START Reading passage

A faction of the Pan-Yoruba sociopolitical organisation, Afenifere, has reminded President Bola Tinubu that his policies increased hardship in the country.
The group loyal to late elder statesman Ayo Adebanjo stated this while reacting to a statement credited to Mr Tinubu saying Nigeria would have been bankrupt if he had not embarked on some tough economic reforms.
Recall that Mr Tinubu, while receiving a delegation of former National Assembly colleagues from the aborted Third Republic, said, “For 50 years, Nigeria was spending money of generations yet unborn and servicing the West Coast of our subregion with fuel.”
But in a statement issued by its Publicity Secretary, Justice Faloye, the association insisted the economic problems were self-induced.
They accused the Tinubu administration of making serious mistakes by removing subsidies before letting the Dangote Refinery come into operation as promised in his own manifesto.
The Afenifere advised that this is not about playing politics but saving the nation from “stifling poverty that is wrecking the nation at its seams with increased kidnappings, robberies, and other economic crimes.”
“The political class must realise that we are sitting on a keg of gunpowder that will explode when the poor can’t take it any longer. A stitch in time saves nine,” the group added.
Mr Faloye said Mr Tinubu should “never have floated the naira when we were still importing fuel that made up one third of our import bill.”
“These two ill-timed policies have cost millions their lives and livelihoods, so inflation rates, and not food prices decreasing, is medicine after death caused by criminal negligence of the government,” he said.
According to the group, the Tinubu administration’s reference to 50 years of economic decline “can be traced to when subsidy removal started in the seventies, which have regressively pushed us into poverty, the worst of which has been witnessed under his administration.”
“The problem has been anti-people economic policies. We are nowhere near El Dorado than we were in 1978 when education subsidies were removed, and he has placed our education on student loans.
“Fuel prices and other import costs could fall further if the amount saved from fuel subsidies is pumped into the forex market as done since January with $8b, although the ill-timed subsidy cut appears to have killed the golden goose, and we can never fully regain the true value of our currency due to economic mismanagement.

END Reading passage
START Record set

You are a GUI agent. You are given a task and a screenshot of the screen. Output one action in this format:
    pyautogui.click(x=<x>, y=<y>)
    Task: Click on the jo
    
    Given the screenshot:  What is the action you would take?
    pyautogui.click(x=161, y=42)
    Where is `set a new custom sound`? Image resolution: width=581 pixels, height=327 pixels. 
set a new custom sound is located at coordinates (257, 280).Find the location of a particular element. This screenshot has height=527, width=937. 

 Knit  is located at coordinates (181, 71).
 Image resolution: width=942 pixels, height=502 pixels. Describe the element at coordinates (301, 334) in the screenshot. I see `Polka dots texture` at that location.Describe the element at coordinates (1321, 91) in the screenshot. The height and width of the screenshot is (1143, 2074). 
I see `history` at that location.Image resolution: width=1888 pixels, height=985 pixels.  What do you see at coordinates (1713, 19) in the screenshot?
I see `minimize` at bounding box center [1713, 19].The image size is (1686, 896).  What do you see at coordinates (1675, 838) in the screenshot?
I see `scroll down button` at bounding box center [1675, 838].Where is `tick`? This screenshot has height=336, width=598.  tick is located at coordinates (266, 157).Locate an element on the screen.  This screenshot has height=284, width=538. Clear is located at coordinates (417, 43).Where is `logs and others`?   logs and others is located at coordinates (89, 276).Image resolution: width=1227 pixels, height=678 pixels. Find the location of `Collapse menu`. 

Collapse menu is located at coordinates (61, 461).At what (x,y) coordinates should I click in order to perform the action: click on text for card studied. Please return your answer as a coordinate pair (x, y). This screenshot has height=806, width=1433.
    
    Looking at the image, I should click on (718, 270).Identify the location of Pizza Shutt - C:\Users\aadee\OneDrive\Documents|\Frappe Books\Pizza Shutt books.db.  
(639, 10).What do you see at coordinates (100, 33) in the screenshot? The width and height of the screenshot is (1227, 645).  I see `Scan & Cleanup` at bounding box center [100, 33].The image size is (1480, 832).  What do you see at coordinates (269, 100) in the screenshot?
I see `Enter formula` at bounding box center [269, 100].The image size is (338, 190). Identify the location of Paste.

END Record set

● **Task instructions**:
1. In the Afenifere article, who issued the group's statement?
2. Copy everything in the Afenifere article from "The group loyal" down to "problems were self-induced.".

● **Results of the tasks**:
1. Justice Faloye, the group's Publicity Secretary.

2.
The group loyal to late elder statesman Ayo Adebanjo stated this while reacting to a statement credited to Mr Tinubu saying Nigeria would have been bankrupt if he had not embarked on some tough economic reforms.
Recall that Mr Tinubu, while receiving a delegation of former National Assembly colleagues from the aborted Third Republic, said, “For 50 years, Nigeria was spending money of generations yet unborn and servicing the West Coast of our subregion with fuel.”
But in a statement issued by its Publicity Secretary, Justice Faloye, the association insisted the economic problems were self-induced.